WORK REQUIRED:
Edit everything from the line containing "Viewport: 377px width, 224px" down to the line containing "Looking at the screenshot, I should 384,406." by replacing "chevron" with "arrow", and write out those lines again with nothing else changed. Leave the pictures out of your answer.

Some records:

▼▼▼

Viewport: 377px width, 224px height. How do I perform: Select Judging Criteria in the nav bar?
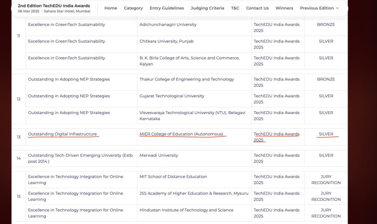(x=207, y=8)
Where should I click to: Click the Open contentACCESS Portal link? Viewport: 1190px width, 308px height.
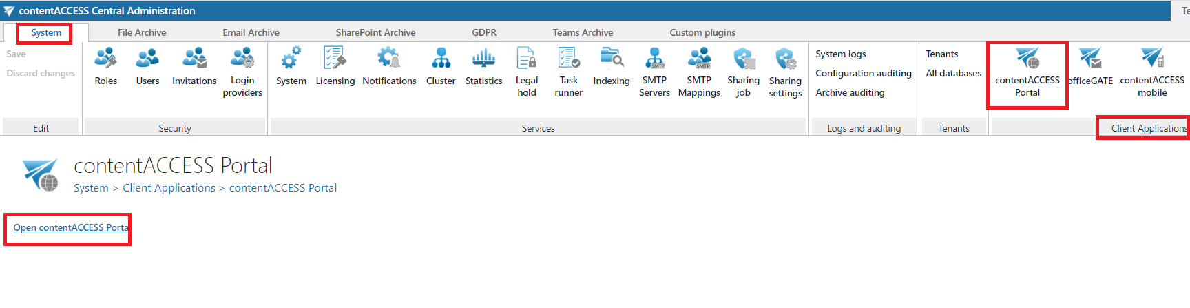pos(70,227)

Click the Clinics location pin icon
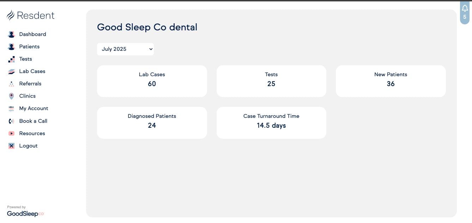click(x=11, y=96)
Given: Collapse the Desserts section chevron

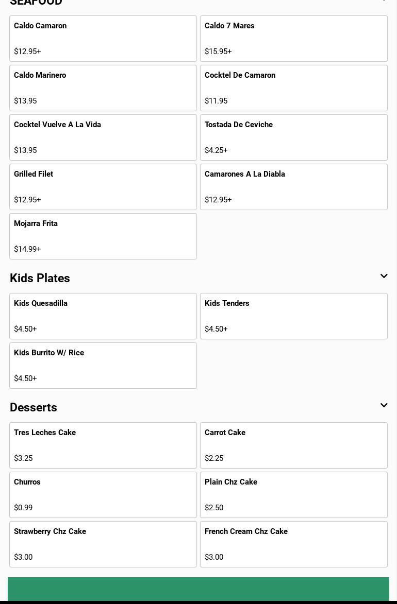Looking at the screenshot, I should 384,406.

▲▲▲
▼▼▼

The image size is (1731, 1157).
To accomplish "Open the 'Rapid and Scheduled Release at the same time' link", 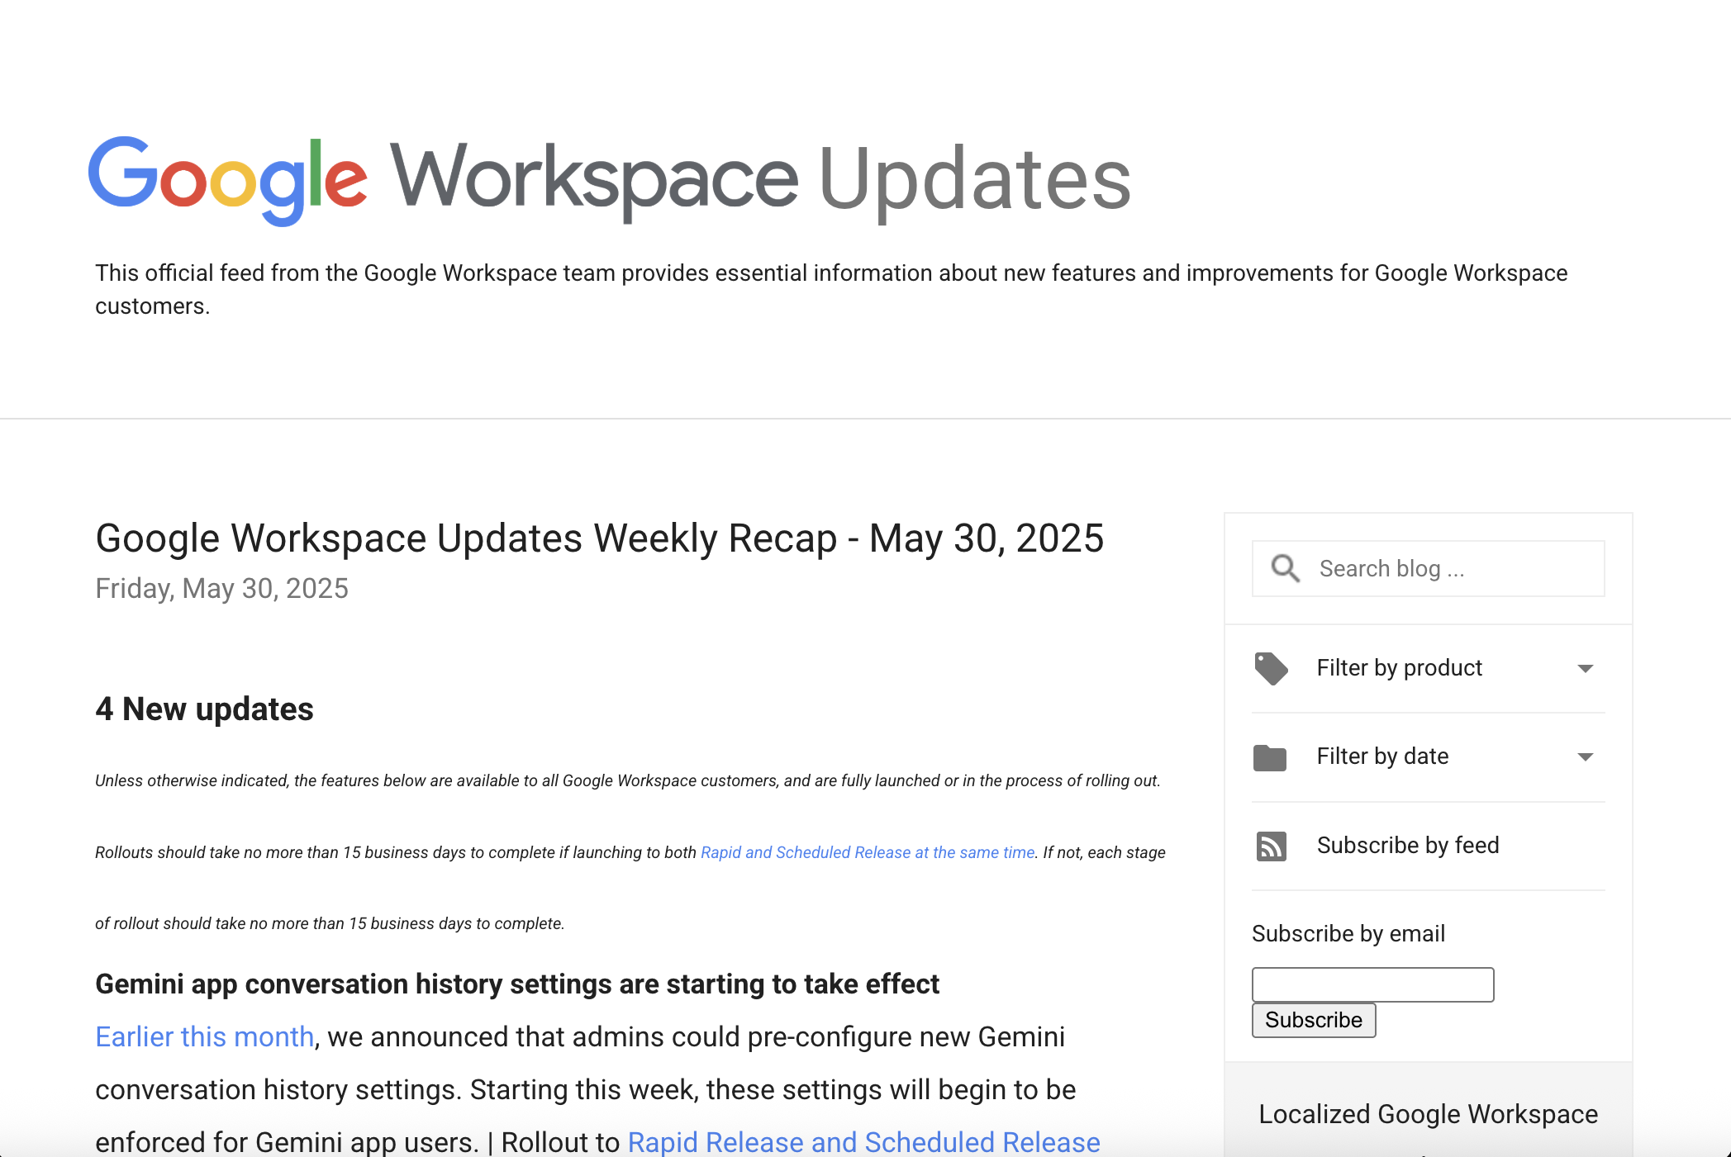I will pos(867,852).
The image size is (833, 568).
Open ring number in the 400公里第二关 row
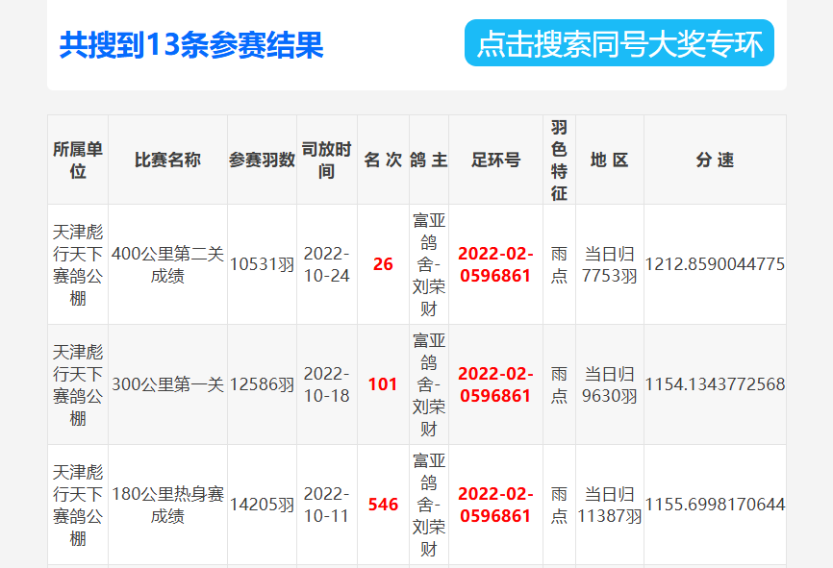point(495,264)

▲▲▲

CORRECT OUTPUT:
Viewport: 377px width, 224px height. How do I perform: Select Judging Criteria in the nav bar?
(x=207, y=8)
Where should I click to: Click the Open contentACCESS Portal link? Viewport: 1190px width, 308px height.
pos(70,227)

Click the Clinics location pin icon
click(x=11, y=96)
Given: Collapse the Desserts section arrow

Looking at the screenshot, I should 384,406.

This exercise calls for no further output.